── Source material

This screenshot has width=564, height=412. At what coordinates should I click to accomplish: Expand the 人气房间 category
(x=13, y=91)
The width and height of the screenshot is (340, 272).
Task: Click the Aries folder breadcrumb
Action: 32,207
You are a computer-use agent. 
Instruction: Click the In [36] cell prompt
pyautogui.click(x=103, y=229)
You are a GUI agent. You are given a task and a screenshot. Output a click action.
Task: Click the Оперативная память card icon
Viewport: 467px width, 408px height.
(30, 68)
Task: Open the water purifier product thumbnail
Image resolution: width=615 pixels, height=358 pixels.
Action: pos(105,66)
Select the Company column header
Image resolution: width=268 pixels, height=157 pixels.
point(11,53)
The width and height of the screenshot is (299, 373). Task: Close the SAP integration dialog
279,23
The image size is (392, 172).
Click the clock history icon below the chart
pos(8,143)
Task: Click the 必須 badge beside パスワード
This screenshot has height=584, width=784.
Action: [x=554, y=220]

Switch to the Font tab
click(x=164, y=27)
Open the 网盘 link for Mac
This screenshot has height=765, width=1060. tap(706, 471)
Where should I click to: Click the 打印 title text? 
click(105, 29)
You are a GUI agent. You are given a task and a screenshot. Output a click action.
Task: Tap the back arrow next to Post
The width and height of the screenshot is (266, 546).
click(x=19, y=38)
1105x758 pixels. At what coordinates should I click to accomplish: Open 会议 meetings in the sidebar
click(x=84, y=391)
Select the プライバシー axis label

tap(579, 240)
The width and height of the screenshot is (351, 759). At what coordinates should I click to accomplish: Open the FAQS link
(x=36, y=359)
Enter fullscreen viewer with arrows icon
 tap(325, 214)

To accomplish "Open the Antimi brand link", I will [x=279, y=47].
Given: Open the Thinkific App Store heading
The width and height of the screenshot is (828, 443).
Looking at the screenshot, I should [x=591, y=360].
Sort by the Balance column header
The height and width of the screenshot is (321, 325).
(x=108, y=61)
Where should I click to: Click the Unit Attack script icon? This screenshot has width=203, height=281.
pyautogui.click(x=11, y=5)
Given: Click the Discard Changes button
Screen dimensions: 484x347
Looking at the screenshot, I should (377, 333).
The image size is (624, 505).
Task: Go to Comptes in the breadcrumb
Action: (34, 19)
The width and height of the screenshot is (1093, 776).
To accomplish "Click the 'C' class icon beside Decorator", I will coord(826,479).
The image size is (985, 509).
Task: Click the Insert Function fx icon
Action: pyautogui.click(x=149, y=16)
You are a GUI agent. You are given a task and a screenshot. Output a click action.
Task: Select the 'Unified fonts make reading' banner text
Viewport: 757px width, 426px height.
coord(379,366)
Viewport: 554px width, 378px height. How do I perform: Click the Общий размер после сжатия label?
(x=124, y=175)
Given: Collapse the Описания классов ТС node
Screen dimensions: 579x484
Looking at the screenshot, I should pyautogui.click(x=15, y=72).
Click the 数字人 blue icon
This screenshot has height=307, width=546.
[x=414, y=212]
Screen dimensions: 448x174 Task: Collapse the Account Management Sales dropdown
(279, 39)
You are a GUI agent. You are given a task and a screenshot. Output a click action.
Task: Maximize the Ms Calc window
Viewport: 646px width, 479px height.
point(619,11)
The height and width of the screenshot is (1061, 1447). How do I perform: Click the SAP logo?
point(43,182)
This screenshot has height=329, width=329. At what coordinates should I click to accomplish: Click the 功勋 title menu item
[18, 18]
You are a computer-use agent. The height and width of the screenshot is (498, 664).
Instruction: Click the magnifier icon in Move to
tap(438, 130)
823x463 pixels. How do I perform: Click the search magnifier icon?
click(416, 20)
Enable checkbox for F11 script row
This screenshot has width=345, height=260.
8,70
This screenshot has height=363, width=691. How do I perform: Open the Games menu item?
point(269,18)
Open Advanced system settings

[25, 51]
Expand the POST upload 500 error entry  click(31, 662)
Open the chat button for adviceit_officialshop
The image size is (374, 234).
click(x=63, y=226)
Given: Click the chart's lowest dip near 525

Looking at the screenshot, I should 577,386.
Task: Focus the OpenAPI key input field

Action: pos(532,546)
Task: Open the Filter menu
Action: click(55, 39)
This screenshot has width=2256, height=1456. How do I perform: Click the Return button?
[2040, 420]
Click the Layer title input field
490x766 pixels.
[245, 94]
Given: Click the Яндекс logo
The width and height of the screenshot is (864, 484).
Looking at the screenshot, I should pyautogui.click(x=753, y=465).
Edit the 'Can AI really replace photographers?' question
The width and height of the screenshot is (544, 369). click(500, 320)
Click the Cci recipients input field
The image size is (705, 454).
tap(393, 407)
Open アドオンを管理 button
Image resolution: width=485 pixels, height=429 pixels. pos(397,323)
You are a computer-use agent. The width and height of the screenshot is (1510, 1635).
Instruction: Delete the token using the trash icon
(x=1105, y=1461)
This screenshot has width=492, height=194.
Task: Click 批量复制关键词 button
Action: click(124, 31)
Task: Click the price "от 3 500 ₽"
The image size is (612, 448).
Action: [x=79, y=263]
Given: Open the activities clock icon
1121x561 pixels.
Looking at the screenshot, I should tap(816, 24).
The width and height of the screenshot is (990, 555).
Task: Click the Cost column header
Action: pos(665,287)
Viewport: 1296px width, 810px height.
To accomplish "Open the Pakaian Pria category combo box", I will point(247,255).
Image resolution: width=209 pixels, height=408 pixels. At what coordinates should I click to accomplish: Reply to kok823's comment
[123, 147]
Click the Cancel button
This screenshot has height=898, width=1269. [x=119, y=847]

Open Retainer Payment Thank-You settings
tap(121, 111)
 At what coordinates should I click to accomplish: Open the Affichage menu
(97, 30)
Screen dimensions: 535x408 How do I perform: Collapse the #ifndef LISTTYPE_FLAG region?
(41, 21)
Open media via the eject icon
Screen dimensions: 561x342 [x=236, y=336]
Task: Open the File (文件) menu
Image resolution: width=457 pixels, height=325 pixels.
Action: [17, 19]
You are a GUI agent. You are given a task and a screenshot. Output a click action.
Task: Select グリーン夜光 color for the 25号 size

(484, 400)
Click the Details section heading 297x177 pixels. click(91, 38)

────

Task to complete
Your answer must be the line containing "Task: Open the File (文件) menu" and each line after it in the listing above, copied exactly.

Finished exercise
Task: Open the File (文件) menu
Image resolution: width=457 pixels, height=325 pixels.
Action: [17, 19]
You are a GUI agent. You are given a task and a screenshot. Output a click action.
Task: Select グリーン夜光 color for the 25号 size

(484, 400)
Click the Details section heading 297x177 pixels. click(91, 38)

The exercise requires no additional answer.